**Aim**
Copy the listing below line for line, with nothing changed.

======

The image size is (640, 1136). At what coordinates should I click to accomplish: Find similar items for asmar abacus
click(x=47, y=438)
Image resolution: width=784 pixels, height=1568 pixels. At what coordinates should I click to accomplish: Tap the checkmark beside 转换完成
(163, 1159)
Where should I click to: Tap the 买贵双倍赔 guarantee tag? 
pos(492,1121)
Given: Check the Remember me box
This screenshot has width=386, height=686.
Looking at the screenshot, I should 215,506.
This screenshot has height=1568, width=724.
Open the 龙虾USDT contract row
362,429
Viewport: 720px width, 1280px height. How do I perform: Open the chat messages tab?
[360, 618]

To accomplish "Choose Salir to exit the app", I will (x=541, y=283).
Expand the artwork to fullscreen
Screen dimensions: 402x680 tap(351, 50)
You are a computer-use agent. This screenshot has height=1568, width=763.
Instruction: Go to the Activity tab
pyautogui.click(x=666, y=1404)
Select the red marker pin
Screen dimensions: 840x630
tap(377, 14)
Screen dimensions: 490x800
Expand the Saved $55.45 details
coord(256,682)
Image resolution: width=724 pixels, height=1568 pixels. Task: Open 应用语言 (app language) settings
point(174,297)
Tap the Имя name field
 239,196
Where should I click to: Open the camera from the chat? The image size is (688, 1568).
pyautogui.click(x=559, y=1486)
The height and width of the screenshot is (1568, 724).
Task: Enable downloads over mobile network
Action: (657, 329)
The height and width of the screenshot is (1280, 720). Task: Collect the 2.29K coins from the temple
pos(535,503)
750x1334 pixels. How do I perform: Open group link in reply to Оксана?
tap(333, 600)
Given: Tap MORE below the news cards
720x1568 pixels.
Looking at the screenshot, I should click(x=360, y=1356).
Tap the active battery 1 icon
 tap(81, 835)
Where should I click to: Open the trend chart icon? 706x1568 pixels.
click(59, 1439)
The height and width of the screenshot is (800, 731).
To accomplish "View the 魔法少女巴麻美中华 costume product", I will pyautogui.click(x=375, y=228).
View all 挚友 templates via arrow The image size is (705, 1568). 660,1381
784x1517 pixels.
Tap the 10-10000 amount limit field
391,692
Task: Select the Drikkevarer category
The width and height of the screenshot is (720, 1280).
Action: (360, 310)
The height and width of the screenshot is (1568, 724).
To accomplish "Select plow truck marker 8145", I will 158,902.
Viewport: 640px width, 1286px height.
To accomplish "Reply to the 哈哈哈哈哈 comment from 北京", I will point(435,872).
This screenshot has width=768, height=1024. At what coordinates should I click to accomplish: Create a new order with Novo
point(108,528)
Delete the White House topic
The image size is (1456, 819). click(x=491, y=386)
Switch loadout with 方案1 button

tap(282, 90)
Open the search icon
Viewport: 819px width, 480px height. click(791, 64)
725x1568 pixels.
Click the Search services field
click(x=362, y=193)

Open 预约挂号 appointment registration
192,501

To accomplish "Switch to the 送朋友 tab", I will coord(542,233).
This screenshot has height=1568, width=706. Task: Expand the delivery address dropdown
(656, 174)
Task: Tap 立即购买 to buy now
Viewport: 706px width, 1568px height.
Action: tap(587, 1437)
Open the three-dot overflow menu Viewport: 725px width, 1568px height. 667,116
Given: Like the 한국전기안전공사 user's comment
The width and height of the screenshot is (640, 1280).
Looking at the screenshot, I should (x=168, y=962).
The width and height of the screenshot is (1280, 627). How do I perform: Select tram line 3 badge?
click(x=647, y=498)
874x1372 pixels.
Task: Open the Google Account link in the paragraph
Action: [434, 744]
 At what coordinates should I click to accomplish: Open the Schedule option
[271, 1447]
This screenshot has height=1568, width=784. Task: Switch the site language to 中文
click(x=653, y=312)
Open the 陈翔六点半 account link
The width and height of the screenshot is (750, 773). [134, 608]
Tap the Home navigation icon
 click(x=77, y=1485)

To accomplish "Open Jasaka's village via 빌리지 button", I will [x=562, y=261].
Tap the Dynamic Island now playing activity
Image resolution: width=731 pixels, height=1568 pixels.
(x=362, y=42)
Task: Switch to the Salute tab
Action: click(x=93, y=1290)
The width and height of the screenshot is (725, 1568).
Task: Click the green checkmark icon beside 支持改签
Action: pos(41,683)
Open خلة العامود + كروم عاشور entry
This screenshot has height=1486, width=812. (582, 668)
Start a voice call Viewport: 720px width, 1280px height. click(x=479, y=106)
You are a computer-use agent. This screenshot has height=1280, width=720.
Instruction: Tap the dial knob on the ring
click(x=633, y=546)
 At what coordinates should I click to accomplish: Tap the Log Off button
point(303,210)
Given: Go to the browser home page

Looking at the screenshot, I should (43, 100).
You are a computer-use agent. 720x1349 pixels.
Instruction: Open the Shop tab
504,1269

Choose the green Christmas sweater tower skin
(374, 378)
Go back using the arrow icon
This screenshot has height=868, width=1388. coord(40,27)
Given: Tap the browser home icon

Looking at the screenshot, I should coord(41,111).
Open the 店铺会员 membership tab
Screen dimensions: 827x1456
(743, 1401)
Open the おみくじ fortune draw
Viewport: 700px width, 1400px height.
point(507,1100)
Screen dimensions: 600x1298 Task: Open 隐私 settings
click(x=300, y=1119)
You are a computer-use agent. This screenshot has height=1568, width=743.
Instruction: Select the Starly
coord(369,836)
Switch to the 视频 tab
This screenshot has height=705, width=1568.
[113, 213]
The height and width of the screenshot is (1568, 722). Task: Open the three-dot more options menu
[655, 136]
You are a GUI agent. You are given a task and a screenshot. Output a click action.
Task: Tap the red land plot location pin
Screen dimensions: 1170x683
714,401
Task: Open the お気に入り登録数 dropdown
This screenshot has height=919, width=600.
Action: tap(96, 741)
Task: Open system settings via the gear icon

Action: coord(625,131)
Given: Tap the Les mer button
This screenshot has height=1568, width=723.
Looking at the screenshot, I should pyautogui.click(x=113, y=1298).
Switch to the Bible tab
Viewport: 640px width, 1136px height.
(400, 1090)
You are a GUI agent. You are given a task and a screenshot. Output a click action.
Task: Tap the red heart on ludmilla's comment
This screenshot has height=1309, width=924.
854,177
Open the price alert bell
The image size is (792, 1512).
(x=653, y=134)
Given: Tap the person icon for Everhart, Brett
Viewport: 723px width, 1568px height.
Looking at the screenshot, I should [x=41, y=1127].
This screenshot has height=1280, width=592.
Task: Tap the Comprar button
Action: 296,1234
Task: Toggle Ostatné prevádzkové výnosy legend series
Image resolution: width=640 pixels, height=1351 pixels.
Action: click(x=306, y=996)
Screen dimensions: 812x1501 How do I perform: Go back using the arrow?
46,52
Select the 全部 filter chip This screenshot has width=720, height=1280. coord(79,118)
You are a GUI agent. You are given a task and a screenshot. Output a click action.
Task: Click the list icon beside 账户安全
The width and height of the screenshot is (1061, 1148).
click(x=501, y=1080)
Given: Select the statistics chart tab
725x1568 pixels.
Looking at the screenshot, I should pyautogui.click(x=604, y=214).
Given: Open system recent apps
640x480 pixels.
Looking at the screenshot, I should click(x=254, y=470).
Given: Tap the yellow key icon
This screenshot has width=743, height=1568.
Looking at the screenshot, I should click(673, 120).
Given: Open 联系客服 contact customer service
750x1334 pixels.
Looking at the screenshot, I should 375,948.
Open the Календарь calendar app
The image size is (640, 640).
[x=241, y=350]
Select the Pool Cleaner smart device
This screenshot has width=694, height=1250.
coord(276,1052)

======

**Task solution**
The image size is (640, 1136). At what coordinates should I click to accomplish: Find similar items for asmar abacus
click(x=47, y=438)
Image resolution: width=784 pixels, height=1568 pixels. At what coordinates should I click to accomplish: Tap the checkmark beside 转换完成
(163, 1159)
Where should I click to: Tap the 买贵双倍赔 guarantee tag? 
pos(492,1121)
Given: Check the Remember me box
This screenshot has width=386, height=686.
Looking at the screenshot, I should 215,506.
This screenshot has height=1568, width=724.
Open the 龙虾USDT contract row
362,429
Viewport: 720px width, 1280px height. How do I perform: Open the chat messages tab?
[360, 618]

To accomplish "Choose Salir to exit the app", I will (x=541, y=283).
Expand the artwork to fullscreen
Screen dimensions: 402x680 tap(351, 50)
You are a computer-use agent. This screenshot has height=1568, width=763.
Instruction: Go to the Activity tab
pyautogui.click(x=666, y=1404)
Select the red marker pin
Screen dimensions: 840x630
tap(377, 14)
Screen dimensions: 490x800
Expand the Saved $55.45 details
coord(256,682)
Image resolution: width=724 pixels, height=1568 pixels. Task: Open 应用语言 (app language) settings
point(174,297)
Tap the Имя name field
 239,196
Where should I click to: Open the camera from the chat? The image size is (688, 1568).
pyautogui.click(x=559, y=1486)
The height and width of the screenshot is (1568, 724).
Task: Enable downloads over mobile network
Action: (657, 329)
The height and width of the screenshot is (1280, 720). Task: Collect the 2.29K coins from the temple
pos(535,503)
750x1334 pixels. How do I perform: Open group link in reply to Оксана?
tap(333, 600)
Given: Tap MORE below the news cards
720x1568 pixels.
Looking at the screenshot, I should click(x=360, y=1356).
Tap the active battery 1 icon
 tap(81, 835)
Where should I click to: Open the trend chart icon? 706x1568 pixels.
click(59, 1439)
The height and width of the screenshot is (800, 731).
To accomplish "View the 魔法少女巴麻美中华 costume product", I will pyautogui.click(x=375, y=228).
View all 挚友 templates via arrow The image size is (705, 1568). 660,1381
784x1517 pixels.
Tap the 10-10000 amount limit field
391,692
Task: Select the Drikkevarer category
The width and height of the screenshot is (720, 1280).
Action: (360, 310)
The height and width of the screenshot is (1568, 724).
To accomplish "Select plow truck marker 8145", I will 158,902.
Viewport: 640px width, 1286px height.
To accomplish "Reply to the 哈哈哈哈哈 comment from 北京", I will point(435,872).
This screenshot has width=768, height=1024. At what coordinates should I click to accomplish: Create a new order with Novo
point(108,528)
Delete the White House topic
The image size is (1456, 819). click(x=491, y=386)
Switch loadout with 方案1 button

tap(282, 90)
Open the search icon
Viewport: 819px width, 480px height. click(791, 64)
725x1568 pixels.
Click the Search services field
click(x=362, y=193)

Open 预约挂号 appointment registration
192,501

To accomplish "Switch to the 送朋友 tab", I will coord(542,233).
This screenshot has height=1568, width=706. Task: Expand the delivery address dropdown
(656, 174)
Task: Tap 立即购买 to buy now
Viewport: 706px width, 1568px height.
Action: tap(587, 1437)
Open the three-dot overflow menu Viewport: 725px width, 1568px height. 667,116
Given: Like the 한국전기안전공사 user's comment
The width and height of the screenshot is (640, 1280).
Looking at the screenshot, I should (x=168, y=962).
The width and height of the screenshot is (1280, 627). How do I perform: Select tram line 3 badge?
click(x=647, y=498)
874x1372 pixels.
Task: Open the Google Account link in the paragraph
Action: [434, 744]
 At what coordinates should I click to accomplish: Open the Schedule option
[271, 1447]
This screenshot has height=1568, width=784. Task: Switch the site language to 中文
click(x=653, y=312)
Open the 陈翔六点半 account link
The width and height of the screenshot is (750, 773). [134, 608]
Tap the Home navigation icon
 click(x=77, y=1485)

To accomplish "Open Jasaka's village via 빌리지 button", I will [x=562, y=261].
Tap the Dynamic Island now playing activity
Image resolution: width=731 pixels, height=1568 pixels.
(x=362, y=42)
Task: Switch to the Salute tab
Action: click(x=93, y=1290)
The width and height of the screenshot is (725, 1568).
Task: Click the green checkmark icon beside 支持改签
Action: pos(41,683)
Open خلة العامود + كروم عاشور entry
This screenshot has height=1486, width=812. (582, 668)
Start a voice call Viewport: 720px width, 1280px height. click(x=479, y=106)
You are a computer-use agent. This screenshot has height=1280, width=720.
Instruction: Tap the dial knob on the ring
click(x=633, y=546)
 At what coordinates should I click to accomplish: Tap the Log Off button
point(303,210)
Given: Go to the browser home page

Looking at the screenshot, I should (43, 100).
You are a computer-use agent. 720x1349 pixels.
Instruction: Open the Shop tab
504,1269

Choose the green Christmas sweater tower skin
(374, 378)
Go back using the arrow icon
This screenshot has height=868, width=1388. coord(40,27)
Given: Tap the browser home icon

Looking at the screenshot, I should coord(41,111).
Open the 店铺会员 membership tab
Screen dimensions: 827x1456
(743, 1401)
Open the おみくじ fortune draw
Viewport: 700px width, 1400px height.
point(507,1100)
Screen dimensions: 600x1298 Task: Open 隐私 settings
click(x=300, y=1119)
You are a computer-use agent. This screenshot has height=1568, width=743.
Instruction: Select the Starly
coord(369,836)
Switch to the 视频 tab
This screenshot has height=705, width=1568.
[113, 213]
The height and width of the screenshot is (1568, 722). Task: Open the three-dot more options menu
[655, 136]
You are a GUI agent. You are given a task and a screenshot. Output a click action.
Task: Tap the red land plot location pin
Screen dimensions: 1170x683
714,401
Task: Open the お気に入り登録数 dropdown
This screenshot has height=919, width=600.
Action: tap(96, 741)
Task: Open system settings via the gear icon

Action: coord(625,131)
Given: Tap the Les mer button
This screenshot has height=1568, width=723.
Looking at the screenshot, I should pyautogui.click(x=113, y=1298).
Switch to the Bible tab
Viewport: 640px width, 1136px height.
(400, 1090)
You are a GUI agent. You are given a task and a screenshot. Output a click action.
Task: Tap the red heart on ludmilla's comment
This screenshot has height=1309, width=924.
854,177
Open the price alert bell
The image size is (792, 1512).
(x=653, y=134)
Given: Tap the person icon for Everhart, Brett
Viewport: 723px width, 1568px height.
Looking at the screenshot, I should [x=41, y=1127].
This screenshot has height=1280, width=592.
Task: Tap the Comprar button
Action: 296,1234
Task: Toggle Ostatné prevádzkové výnosy legend series
Image resolution: width=640 pixels, height=1351 pixels.
Action: click(x=306, y=996)
Screen dimensions: 812x1501 How do I perform: Go back using the arrow?
46,52
Select the 全部 filter chip This screenshot has width=720, height=1280. coord(79,118)
You are a GUI agent. You are given a task and a screenshot. Output a click action.
Task: Click the list icon beside 账户安全
The width and height of the screenshot is (1061, 1148).
click(x=501, y=1080)
Given: Select the statistics chart tab
725x1568 pixels.
Looking at the screenshot, I should pyautogui.click(x=604, y=214).
Given: Open system recent apps
640x480 pixels.
Looking at the screenshot, I should click(x=254, y=470).
Given: Tap the yellow key icon
This screenshot has width=743, height=1568.
Looking at the screenshot, I should click(673, 120).
Given: Open 联系客服 contact customer service
750x1334 pixels.
Looking at the screenshot, I should 375,948.
Open the Календарь calendar app
The image size is (640, 640).
[x=241, y=350]
Select the Pool Cleaner smart device
This screenshot has width=694, height=1250.
coord(276,1052)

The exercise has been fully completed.